Your Raspberry Pi has a quite respectable WiFi built-in.

  1. Pi as WiFi hotspot. (Do a web search for "raspberry pi hotspot wifi".) The laptop connects to the Pi's hotspot. The WiFi signal will limit how far the robot (carrying the Pi) can roam from the laptop.

  2. Shared WiFi. You could cover the roaming region with several WiFi routers connected together with ordinary Cat5 ethernet cable. The Pi and the laptop both connect to the shared subnet. This would let the robot roam as far as you can afford to string cables.

Bandwidth

Consider that several cameras' worth of video will all contend for the same WiFi bandwidth. The bandwidth demand depends on the resolution, the frame rate, the video codecs, and the number of cams transmitting (maybe the controller doesn't need to look at all the feeds at the same time). The bandwidth available will degrade with signal quality, which can depend on distance, terrain, other wireless traffic nearby, and even how the robot is constructed.

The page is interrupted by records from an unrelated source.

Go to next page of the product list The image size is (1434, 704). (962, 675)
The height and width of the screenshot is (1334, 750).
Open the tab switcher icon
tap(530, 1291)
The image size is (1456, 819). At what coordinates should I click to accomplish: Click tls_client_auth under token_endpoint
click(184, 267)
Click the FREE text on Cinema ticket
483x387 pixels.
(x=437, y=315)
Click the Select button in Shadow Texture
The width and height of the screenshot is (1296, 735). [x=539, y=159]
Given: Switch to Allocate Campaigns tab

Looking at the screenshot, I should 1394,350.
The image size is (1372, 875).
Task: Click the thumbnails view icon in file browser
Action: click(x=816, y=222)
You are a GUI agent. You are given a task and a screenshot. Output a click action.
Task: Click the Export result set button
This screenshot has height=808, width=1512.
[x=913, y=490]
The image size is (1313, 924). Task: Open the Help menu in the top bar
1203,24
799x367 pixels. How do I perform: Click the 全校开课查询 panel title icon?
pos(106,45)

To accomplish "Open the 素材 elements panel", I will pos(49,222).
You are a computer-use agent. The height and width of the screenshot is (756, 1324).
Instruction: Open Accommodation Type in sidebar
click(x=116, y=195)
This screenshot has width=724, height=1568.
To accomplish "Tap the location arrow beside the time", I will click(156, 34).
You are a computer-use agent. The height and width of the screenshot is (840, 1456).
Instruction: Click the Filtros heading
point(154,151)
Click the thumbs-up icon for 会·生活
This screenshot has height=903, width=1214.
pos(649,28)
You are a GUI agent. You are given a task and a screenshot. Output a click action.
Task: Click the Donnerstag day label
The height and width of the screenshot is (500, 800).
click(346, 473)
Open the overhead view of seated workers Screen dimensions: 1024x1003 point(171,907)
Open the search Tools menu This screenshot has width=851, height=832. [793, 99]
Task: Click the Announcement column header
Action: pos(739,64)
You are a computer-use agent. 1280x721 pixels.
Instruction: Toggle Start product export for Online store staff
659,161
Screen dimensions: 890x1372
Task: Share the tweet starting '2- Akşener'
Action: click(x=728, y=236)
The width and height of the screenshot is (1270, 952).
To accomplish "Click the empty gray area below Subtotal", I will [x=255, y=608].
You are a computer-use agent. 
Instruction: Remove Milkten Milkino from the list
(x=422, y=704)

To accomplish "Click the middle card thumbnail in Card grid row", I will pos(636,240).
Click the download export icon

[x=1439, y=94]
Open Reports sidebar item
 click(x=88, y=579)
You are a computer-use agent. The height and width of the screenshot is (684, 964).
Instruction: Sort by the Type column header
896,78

Experiments without the robot

  1. WiFi distance. Set up the Pi as a hotspot. Set up the simplest possible web server on the Pi (web search: raspberry pi web server). Connect the laptop to the Pi's wifi, and the laptop's browser to the pi's server. Leave the pi where it is and start carrying the laptop farther and farther away. If the connection drops before your 50 meters, you proved the pi-hotspot can't work.

  2. Cam bandwidth. Set up the pi serving all your cams, with the laptop receiving and displaying the video. Does it even work with everything co-located? If not, work on the res, frame rate, etc. If so, do the 50-meter distance check. Try it with somebody watching a youtube video nearby while someone else places a video call.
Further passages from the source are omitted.